What is the first thing that comes to mind when you hear sustainability? If it’s the environment, well, you’re right, but not quite. There’s more to it.
While sustainability did start from environmental concerns, the concept has branched into other aspects of human lives, namely the economy and society. It doesn’t only mean Earth with lush, green trees and a clear blue ocean; it also means everyone gets to receive an education and live safely in their homes with full bellies.
The Basics of Sustainability
In 1987, the United Nations Brundtland Commission defined sustainability as “meeting the needs of the present without compromising the ability of future generations to meet their own needs.”
In other words, it acknowledges that the Earth’s resources and diversity will eventually run out, which is a recipe for economic and societal collapse. Therefore, sustainability seeks to build a better life for the current generations and conserve the resources for future generations.
To put it simply, sustainability is multidimensional and intersectional. There are many aspects to sustainability, and the three main ones are:
- Environment – balance for every component of the environment, including biodiversity and natural resources, including seeking a way to consume the planet’s resources responsibly for the sake of future generations.
- Social – equal opportunity to lead a better life for everyone, such as gender equality, child protection, labor rights, and access to healthcare.

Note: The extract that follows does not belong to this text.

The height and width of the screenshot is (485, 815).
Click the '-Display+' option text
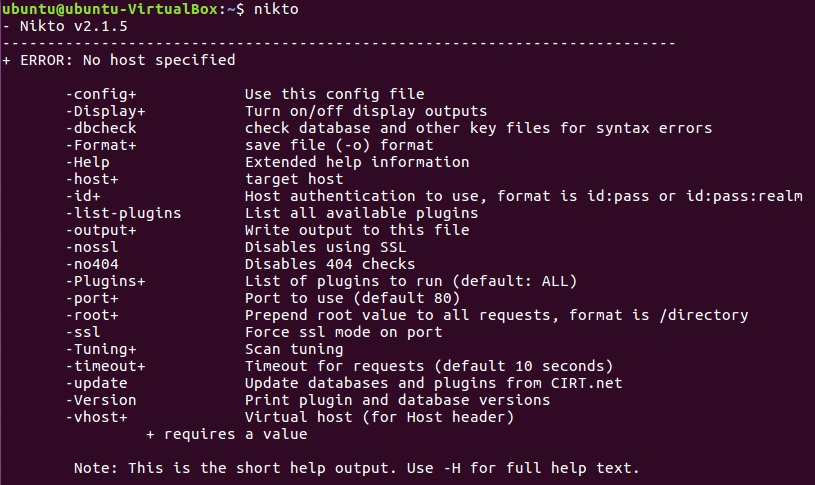click(105, 111)
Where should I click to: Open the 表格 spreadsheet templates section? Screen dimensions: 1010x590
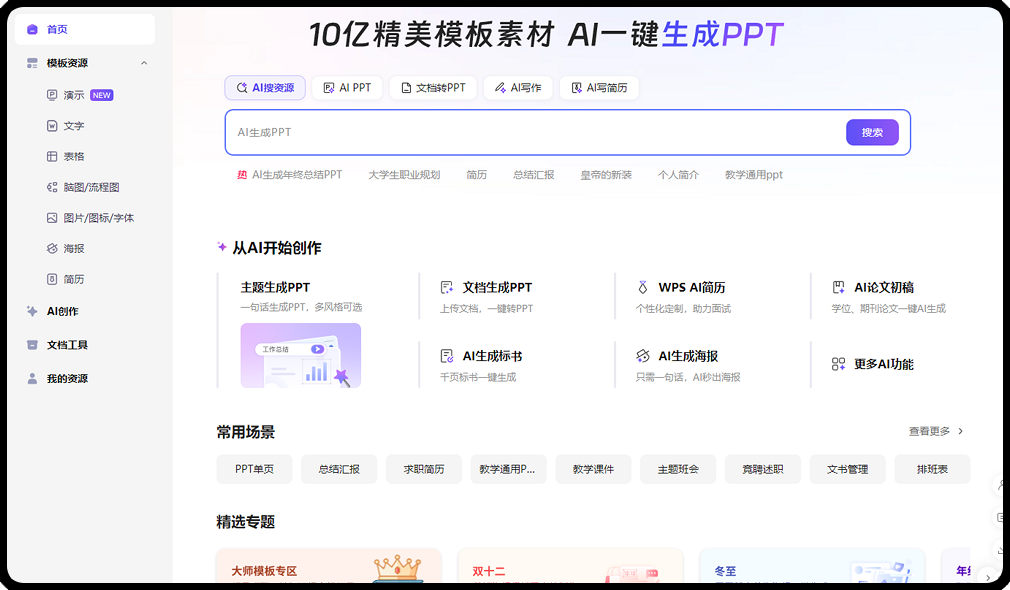[66, 156]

- Economic – long-term economic development at no expense of the environmental and social aspects.
These three aspects and more of them are connected; a change in one can affect the others. For example, the past century saw rapid changes in global economic development. However, the growth is also accompanied by climate change, a complex environmental issue that is also about the power and economic gap in the class system.
Ultimately, to truly achieve sustainability, it is crucial to find ways for these many aspects to improve together without sacrificing each others’ progress.
Sustainability and Sustainable Development
The concept of sustainability has been trending over the past decades, but do you know of sustainable development? What is the difference?
The difference can be this simple: sustainability is often thought of as the long-term goal, and sustainable development is the many processes and pathways to achieve it, including but not limited to poverty eradication, rural development, sustainable agriculture, capacity development, and more.
Sustainable development is about creating strategies and operations so people can fulfill their needs and prosper without sacrificing nature. These strategies and operations must lessen the burden on the environment while still aiming for economic growth and social improvements.
Developments after developments have been made in the wake of sustainability, including the Sustainable Development Goals by the United Nations.
Sustainable Development Goals
The United Nations’ Sustainable Development Goals (SDGs) were adopted in 2015 to act as a blueprint for moving forward to end poverty while balancing the environmental, economic, and social aspects. This plan has 17 specific Goals, each with its measurement.
Each of these Global Goals affects all three aspects of sustainability. For example, Goal 5 on Gender Equality aims to end all discrimination against women and girls, ensure equal opportunities in life, and empower them to take action on climate change.
The integration of these 17 Goals means that there will be a set of chain reactions when development happens in one part. Improving the water quality in an area (Goal 6) means one step forward to a better, healthier life (Goal 3).
The SDGs work in the spirit of collaboration and with the principle to “leave no one behind”. Governments, businesses, and civil society must work together to achieve the Global Goals while ensuring all parts of society are taken care of, especially the vulnerable ones.
Better Understanding for Better Actions
The misconception that sustainability is all about the environment is very common. Even some industry experts and high level officials in governments still have this preconscious notion about sustainability. Sustainability must exist in food, fashion, city planning, tourism, technology, and everything else.
To commit to taking action, one needs to understand what they’re in for. Understanding where sustainability comes from, what it stands for, and everything surrounding it is the first step in building a prosperous life for all.